___ Data for this task ___

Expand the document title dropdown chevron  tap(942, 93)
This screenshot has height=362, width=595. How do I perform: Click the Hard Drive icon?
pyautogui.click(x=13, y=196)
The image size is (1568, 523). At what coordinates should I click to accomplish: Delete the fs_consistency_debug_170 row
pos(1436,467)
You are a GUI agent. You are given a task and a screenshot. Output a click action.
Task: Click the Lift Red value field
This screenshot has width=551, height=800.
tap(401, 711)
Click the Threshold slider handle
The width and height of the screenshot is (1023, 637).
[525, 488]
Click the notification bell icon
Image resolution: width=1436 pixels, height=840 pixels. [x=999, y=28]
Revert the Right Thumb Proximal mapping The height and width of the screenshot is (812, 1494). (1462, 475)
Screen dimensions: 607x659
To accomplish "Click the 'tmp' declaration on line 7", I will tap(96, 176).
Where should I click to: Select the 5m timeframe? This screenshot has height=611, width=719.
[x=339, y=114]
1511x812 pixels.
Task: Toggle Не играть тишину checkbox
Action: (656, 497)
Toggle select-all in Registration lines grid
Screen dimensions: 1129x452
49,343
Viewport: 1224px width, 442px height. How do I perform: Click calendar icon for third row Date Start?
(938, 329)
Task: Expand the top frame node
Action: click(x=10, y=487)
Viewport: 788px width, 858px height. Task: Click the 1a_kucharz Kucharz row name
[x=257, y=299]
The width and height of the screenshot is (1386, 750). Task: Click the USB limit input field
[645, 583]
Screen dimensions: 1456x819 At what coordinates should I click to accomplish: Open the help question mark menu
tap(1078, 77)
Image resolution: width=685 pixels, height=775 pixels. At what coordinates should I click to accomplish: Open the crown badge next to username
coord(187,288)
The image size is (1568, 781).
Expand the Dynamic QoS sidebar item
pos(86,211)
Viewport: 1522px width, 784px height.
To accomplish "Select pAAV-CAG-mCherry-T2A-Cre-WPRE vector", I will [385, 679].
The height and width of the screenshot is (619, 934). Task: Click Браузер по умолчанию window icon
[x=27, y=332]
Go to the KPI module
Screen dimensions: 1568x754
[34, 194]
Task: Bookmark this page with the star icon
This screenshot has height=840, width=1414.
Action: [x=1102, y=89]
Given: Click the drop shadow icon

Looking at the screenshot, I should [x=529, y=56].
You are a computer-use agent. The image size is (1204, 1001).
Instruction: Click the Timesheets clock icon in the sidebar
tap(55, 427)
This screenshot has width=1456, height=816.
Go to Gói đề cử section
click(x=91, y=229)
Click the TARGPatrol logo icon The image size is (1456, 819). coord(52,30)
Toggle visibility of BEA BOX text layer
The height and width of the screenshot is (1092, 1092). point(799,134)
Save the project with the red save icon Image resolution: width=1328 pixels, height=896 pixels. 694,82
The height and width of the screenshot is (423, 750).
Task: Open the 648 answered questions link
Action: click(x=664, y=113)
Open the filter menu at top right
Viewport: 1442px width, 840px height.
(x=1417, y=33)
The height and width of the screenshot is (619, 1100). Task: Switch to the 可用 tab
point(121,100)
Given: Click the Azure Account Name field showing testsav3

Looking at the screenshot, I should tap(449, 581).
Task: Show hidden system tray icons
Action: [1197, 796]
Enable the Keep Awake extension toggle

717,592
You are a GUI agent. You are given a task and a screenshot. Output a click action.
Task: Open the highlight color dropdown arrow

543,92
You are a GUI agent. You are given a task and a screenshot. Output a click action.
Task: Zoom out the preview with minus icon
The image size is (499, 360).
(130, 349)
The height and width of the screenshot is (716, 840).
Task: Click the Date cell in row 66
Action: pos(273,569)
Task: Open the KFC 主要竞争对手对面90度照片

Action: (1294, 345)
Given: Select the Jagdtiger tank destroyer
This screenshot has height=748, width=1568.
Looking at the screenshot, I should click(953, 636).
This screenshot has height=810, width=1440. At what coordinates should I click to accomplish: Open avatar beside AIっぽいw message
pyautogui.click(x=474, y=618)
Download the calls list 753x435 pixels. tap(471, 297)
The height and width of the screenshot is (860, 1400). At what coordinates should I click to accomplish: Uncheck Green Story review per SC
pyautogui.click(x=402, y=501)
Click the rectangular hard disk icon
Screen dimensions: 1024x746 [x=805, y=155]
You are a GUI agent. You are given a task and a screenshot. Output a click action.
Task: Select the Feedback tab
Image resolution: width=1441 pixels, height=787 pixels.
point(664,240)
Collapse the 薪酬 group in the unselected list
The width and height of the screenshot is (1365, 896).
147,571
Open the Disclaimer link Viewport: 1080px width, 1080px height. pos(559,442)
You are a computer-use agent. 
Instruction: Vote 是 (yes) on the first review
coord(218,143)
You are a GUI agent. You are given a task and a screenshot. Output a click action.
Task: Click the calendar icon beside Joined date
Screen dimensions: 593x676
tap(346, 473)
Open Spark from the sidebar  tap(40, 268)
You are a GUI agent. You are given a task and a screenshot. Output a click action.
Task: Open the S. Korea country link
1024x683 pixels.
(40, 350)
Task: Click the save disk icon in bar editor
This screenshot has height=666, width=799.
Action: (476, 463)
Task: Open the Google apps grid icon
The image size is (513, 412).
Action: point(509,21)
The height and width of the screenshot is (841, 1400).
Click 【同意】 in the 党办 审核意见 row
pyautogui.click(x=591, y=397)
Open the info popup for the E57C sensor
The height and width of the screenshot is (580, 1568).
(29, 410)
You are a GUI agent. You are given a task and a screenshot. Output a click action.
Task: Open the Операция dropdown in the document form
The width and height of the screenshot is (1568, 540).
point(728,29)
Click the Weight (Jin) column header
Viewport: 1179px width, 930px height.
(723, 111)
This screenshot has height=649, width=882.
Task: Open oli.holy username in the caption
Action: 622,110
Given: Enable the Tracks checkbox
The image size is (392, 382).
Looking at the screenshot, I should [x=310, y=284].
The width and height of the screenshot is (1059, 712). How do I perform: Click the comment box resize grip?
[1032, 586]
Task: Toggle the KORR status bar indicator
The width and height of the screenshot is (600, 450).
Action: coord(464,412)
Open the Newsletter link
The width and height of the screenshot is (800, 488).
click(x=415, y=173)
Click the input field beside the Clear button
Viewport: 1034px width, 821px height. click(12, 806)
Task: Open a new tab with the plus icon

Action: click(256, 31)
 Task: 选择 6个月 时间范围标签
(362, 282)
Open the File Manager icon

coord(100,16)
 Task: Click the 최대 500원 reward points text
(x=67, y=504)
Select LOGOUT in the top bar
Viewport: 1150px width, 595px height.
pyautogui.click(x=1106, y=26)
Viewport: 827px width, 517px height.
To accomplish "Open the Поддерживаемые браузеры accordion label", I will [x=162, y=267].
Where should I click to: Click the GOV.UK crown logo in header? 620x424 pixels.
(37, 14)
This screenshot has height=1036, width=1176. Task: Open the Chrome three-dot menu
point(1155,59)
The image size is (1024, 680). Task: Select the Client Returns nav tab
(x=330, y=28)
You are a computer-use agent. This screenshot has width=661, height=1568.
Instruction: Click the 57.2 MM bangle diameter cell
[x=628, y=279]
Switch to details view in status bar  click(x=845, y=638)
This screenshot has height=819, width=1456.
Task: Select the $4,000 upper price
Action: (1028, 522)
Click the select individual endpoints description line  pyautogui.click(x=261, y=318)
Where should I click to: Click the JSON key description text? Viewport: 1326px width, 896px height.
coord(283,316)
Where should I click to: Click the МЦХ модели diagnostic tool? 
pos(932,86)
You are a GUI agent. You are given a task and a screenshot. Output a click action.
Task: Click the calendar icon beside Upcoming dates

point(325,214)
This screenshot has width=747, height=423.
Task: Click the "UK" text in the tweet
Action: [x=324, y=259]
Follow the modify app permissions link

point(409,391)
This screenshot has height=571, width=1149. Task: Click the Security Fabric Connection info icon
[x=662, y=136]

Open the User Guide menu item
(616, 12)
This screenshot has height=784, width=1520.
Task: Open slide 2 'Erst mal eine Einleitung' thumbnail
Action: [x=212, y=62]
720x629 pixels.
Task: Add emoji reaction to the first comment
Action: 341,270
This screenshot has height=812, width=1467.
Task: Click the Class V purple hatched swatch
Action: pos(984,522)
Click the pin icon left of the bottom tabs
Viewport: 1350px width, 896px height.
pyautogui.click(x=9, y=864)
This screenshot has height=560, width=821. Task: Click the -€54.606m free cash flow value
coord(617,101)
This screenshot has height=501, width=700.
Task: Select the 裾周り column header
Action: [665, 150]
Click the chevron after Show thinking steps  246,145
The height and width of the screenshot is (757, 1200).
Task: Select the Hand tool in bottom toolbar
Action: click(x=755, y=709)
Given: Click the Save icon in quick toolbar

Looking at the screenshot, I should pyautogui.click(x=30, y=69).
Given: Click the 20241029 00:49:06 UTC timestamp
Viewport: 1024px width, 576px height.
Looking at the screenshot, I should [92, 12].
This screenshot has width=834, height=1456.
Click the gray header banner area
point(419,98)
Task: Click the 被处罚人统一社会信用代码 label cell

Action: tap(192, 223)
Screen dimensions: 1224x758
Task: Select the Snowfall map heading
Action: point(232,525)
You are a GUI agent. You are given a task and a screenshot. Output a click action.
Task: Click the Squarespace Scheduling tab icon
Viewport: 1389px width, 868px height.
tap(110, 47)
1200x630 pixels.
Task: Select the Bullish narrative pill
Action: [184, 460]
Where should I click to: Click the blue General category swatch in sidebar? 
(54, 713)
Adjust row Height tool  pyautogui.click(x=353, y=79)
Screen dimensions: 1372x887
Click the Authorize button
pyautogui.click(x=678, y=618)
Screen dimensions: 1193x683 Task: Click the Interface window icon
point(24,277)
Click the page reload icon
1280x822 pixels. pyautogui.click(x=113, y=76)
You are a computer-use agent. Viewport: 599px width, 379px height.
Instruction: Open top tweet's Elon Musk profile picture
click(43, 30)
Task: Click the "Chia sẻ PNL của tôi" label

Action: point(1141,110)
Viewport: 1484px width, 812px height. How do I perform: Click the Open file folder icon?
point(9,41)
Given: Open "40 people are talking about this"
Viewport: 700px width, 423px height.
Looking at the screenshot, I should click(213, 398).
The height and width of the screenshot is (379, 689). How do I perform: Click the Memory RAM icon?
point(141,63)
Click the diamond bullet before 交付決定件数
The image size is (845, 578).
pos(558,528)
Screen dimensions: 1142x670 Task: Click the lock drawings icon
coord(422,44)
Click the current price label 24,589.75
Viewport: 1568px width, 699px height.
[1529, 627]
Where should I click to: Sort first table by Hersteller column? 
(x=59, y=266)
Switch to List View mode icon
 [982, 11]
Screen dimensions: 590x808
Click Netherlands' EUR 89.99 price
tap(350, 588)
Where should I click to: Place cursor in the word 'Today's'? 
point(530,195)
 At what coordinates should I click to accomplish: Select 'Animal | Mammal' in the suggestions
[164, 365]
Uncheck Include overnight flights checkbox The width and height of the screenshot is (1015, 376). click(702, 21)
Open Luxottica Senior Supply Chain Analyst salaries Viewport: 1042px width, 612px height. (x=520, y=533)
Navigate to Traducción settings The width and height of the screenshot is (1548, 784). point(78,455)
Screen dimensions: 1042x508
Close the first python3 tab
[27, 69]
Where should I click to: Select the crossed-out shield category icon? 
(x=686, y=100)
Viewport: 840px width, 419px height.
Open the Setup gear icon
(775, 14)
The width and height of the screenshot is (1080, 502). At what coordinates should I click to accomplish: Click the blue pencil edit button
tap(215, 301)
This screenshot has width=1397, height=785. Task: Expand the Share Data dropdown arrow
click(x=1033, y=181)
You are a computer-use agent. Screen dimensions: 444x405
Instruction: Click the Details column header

___

▶ Task objective:
Reproduce the items above verbatim, from the line with "Task: Click the save disk icon in bar editor" to the line with "pyautogui.click(x=591, y=397)", including both of those lines.

▶ Task answer:
Task: Click the save disk icon in bar editor
This screenshot has height=666, width=799.
Action: (476, 463)
Task: Open the Google apps grid icon
The image size is (513, 412).
Action: point(509,21)
The height and width of the screenshot is (841, 1400).
Click 【同意】 in the 党办 审核意见 row
pyautogui.click(x=591, y=397)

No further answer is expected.